* Entries provided:
********************
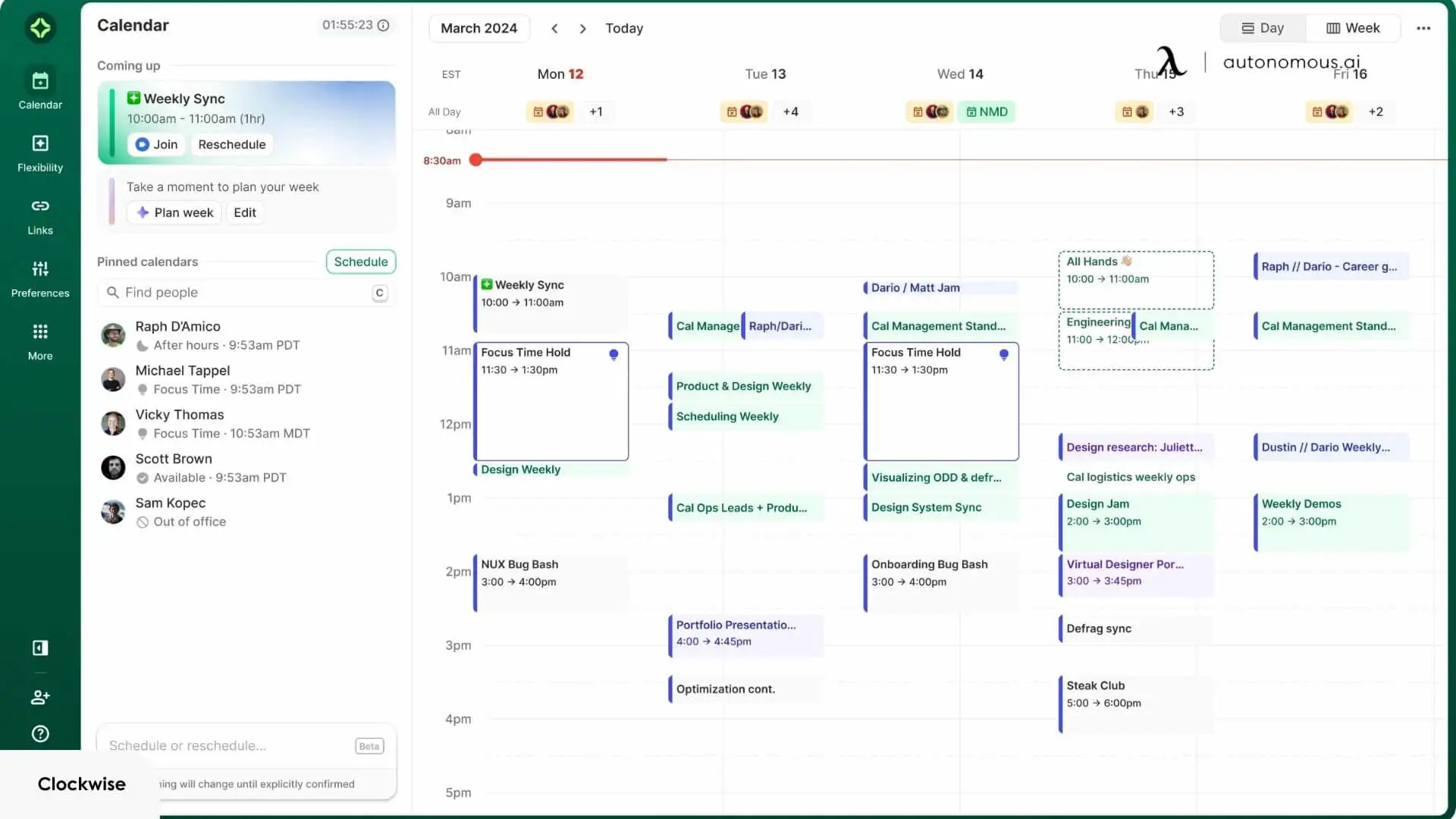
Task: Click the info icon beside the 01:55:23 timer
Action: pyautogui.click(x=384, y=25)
********************
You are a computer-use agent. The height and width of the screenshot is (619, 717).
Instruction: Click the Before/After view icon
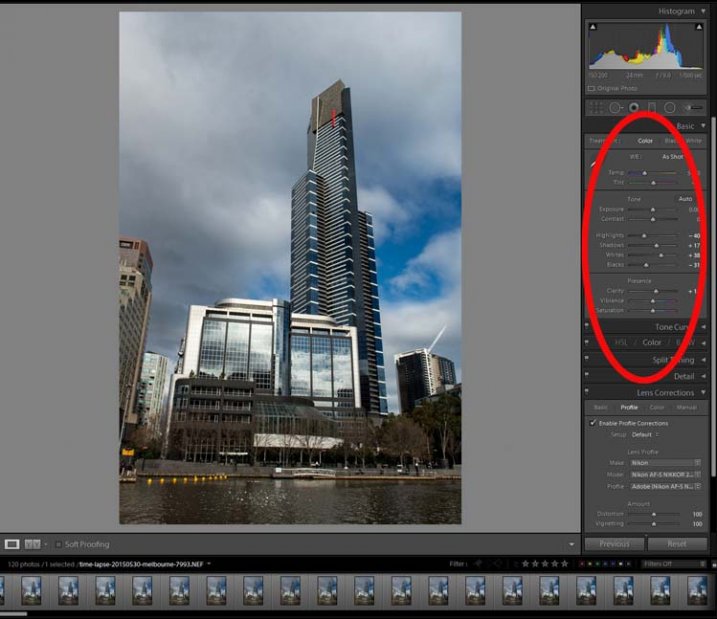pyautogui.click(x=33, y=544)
********************
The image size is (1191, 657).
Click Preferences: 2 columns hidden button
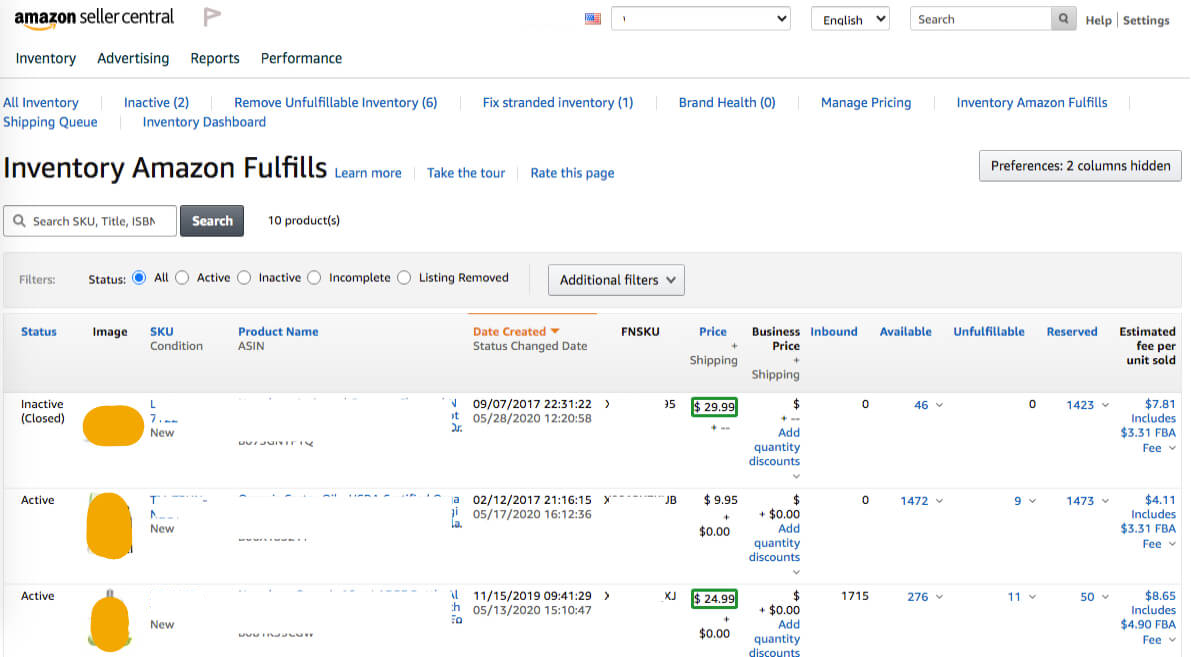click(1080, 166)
********************
* What to do: Express everything from the line containing "You are a computer-use" down to the line containing "pyautogui.click(x=33, y=544)" as a two-column CSV with the columns instruction and action. Put each request's text and its answer in one quoted field apiece, turn line breaks into spaces, and leave the pictures out.

* Answer for the task:
instruction,action
"You are a computer-use agent. The height and width of the screenshot is (619, 717). Instruction: Click the Before/After view icon","pyautogui.click(x=33, y=544)"